Алексис сглатывает и не отвечает. Выдавливает согласный кивок — это максимум из того, что он может сейчас сделать. Варкаан возится и переставляет на стол кувшин. Алексис неосознанно втягивает ноздрями воздух… и пробуждается. Что-то щелкает в его голове. Переключается. Мир перед глазами становится четче, рецепторы обостряются.
Варкаан наливает в стаканы кровь.
Темно-красная, насыщенная, ароматная кровь. Рот моментально наполняется слюной, руки сами тянутся к стакану. Алексис пересиливает себя, убирая руки под стол. Намертво вцепляется в края сидения стула пальцами.
Это людская кровь.
— Давай выпьем за наше воссоединение, — Варкаан берет свой стакан и приподнимает.

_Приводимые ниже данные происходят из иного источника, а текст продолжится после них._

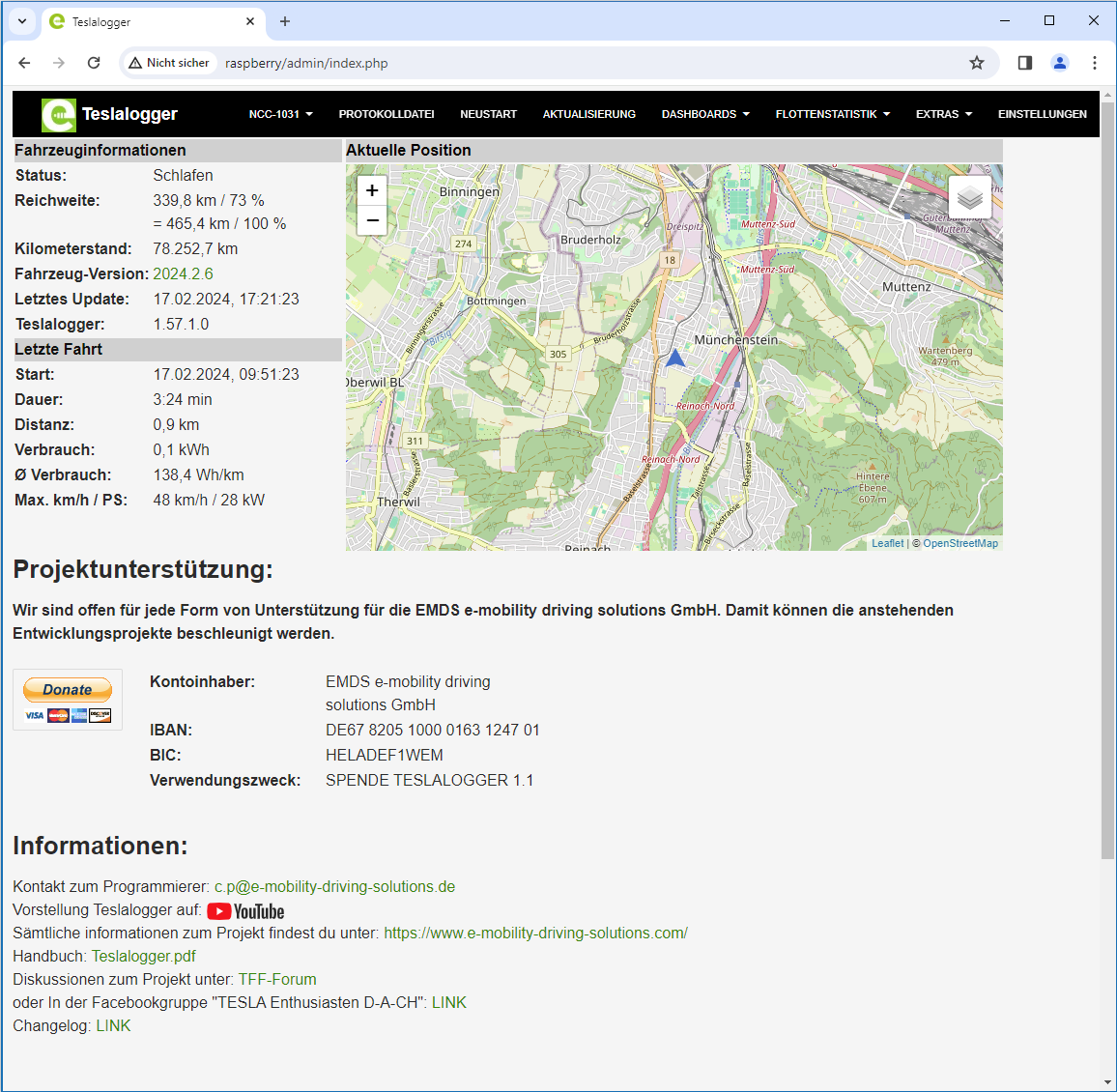Bookmark this page with the star icon
Screen dimensions: 1117x1092
coord(977,63)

Отвращение борется с желанием. «Напиток» выглядит вкусным, но это кровь человека. Алексис раз за разом сглатывает, пожирает стакан взглядом, миг — срывается. Хватает, выпивает за раз половину одним большим глотком. Жмурится, представляет, что это сок. Обычный томатный сок, невероятно вкусный. Алексис выпивает все. До капли. Ставит пустой стакан сильно дрожащей рукой.
В груди разливается тепло, оно расходится по всему телу. Алексис чувствует прилив сил и уверяет себя, что так будет лучше — ему нужна энергия для борьбы. Он защитит себя и тех, кто ему дорог: родителей, Амори и Марка.
Марка…
«Я оставил их одних на целую ночь. Мало ли, что этому полоумному Енки могло прийти в голову», — Алексис вздрагивает и переводит взгляд на оставшуюся в кувшине кровь. Ему становится жутко.
— Ты же ничего не сделал с…. — начинает он, все больше леденея. — С Марком?
— Угадай, чьей кровью Ты только что насладился, Пташка моя?
Тук.
Тук.
Тук, тук, тук — и сердце заходится в лихорадочном ритме.
Алексис вылетает из дома, не чувствуя ни ног, ни рук. Не видит, не слышит, перепрыгивает через забор.
— Нет, — он выбегает на дорогу, сворачивает. — Нет, он жив, это не правда, — вываливает ударом соседскую калитку, забегая и оглядываясь по сторонам. Туда-обратно взглядом в поисках Марка. — Он живой, живой, я не мог… не мог пить его кровь и не понять этого, — и останавливается, как окаменелый, осознавая до конца. — Я выпил его кровь.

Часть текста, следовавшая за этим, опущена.